Students: Loans

(asked on 12th March 2021) - View Source

Question to the Department for Education:

To ask the Secretary of State for Education, what proportion of higher education students in England in the academic year 2020-21 have had applications for a full maintenance loan declined as a result of not being able to provide information about their parent or guardian’s financial circumstances because the definition of estrangement, as outlined in the current Student Support Regulations, was not met.


Answered by
Michelle Donelan Portrait
Michelle Donelan
Secretary of State for Science, Innovation and Technology
This question was answered on 24th March 2021

The government is aware of the disproportionate impact that the COVID-19 outbreak will have on some students. I have written to universities and other higher education (HE) providers to highlight the vulnerability of estranged students and ask them to prioritise this group for additional support.

The Student Loans Company (SLC) does not hold readily available data on the number of people who applied for means-tested living costs support but did not provide household financial information to support their application and then subsequently made a maintenance loan application on the basis of being estranged from their family.

The SLC data for new and returning full-time undergraduate students for the 2020/21 academic year suggests that 7,917 applicants originally stated they were estranged when applying for a maintenance loan.

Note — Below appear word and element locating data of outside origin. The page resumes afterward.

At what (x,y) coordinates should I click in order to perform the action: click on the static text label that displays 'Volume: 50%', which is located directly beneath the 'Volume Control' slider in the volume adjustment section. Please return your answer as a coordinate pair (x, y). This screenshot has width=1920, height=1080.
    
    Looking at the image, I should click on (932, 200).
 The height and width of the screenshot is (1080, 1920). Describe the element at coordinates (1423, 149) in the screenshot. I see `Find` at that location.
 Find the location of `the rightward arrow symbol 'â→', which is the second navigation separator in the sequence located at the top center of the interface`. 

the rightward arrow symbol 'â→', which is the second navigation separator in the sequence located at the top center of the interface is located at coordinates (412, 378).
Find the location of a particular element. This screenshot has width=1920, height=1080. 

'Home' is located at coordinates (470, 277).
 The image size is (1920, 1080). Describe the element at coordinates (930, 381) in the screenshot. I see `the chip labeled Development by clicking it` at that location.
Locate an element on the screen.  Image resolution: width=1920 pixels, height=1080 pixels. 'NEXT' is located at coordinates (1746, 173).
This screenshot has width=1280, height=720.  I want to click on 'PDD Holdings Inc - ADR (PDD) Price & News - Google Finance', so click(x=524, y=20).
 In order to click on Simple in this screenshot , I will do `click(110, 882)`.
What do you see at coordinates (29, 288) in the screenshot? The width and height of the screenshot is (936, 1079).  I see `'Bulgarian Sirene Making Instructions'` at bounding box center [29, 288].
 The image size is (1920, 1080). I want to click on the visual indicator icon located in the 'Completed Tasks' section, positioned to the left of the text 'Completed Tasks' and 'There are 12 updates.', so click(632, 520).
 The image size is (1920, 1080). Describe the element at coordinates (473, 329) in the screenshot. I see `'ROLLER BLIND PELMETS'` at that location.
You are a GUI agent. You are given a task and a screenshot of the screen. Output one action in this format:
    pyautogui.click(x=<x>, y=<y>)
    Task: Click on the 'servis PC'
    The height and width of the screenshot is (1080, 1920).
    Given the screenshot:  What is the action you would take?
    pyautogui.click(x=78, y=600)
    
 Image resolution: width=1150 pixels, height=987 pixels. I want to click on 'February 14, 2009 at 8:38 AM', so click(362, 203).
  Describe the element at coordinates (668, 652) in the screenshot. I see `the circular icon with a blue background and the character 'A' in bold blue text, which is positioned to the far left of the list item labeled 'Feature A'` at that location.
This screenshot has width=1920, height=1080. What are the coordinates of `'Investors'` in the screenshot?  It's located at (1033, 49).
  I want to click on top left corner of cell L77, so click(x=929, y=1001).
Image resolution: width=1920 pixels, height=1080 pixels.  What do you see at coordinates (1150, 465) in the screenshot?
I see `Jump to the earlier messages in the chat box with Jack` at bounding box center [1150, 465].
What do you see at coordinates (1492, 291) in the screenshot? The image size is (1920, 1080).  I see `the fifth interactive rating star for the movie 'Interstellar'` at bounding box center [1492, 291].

Of these, 598 applicants (7.55%) have so far been awarded only the non-means tested basic rate of maintenance loan because they have either not demonstrated they were estranged or otherwise independent, or they have not provided any household financial information.

7,319 of the 7,917 applicants (92.45%) have so far been awarded their entitlement as an estranged student, as they requested. Students who have so far been awarded the non-means tested basic rate of maintenance loan only may be awarded a higher rate maintenance loan if they provide the required information at a later point in the academic year.

All eligible students qualify for a partially means-tested loan for living costs. Students on the lowest incomes, including most students assessed as estranged from their parents, will qualify for the maximum loan for living costs which has been increased by 2.9% for the current 2020/21 academic year and 3.1% for 2021/22 to record levels in cash terms.

The government has meanwhile worked closely with the Office for Students (OfS) to help clarify that HE providers can draw upon existing funding this academic year to increase hardship funds and support disadvantaged students. HE providers are able to use OfS Student Premium funding worth around £256 million towards student hardship funds. We have also made an additional £70 million of student hardship funding available to HE providers this financial year. HE providers will have flexibility in how they distribute the funding to students, in a way that will best prioritise those in greatest need.

Additional bursaries are offered by some HE providers for students who are estranged from their families.

I would be happy to meet with the hon. Member for Cambridge to discuss this matter.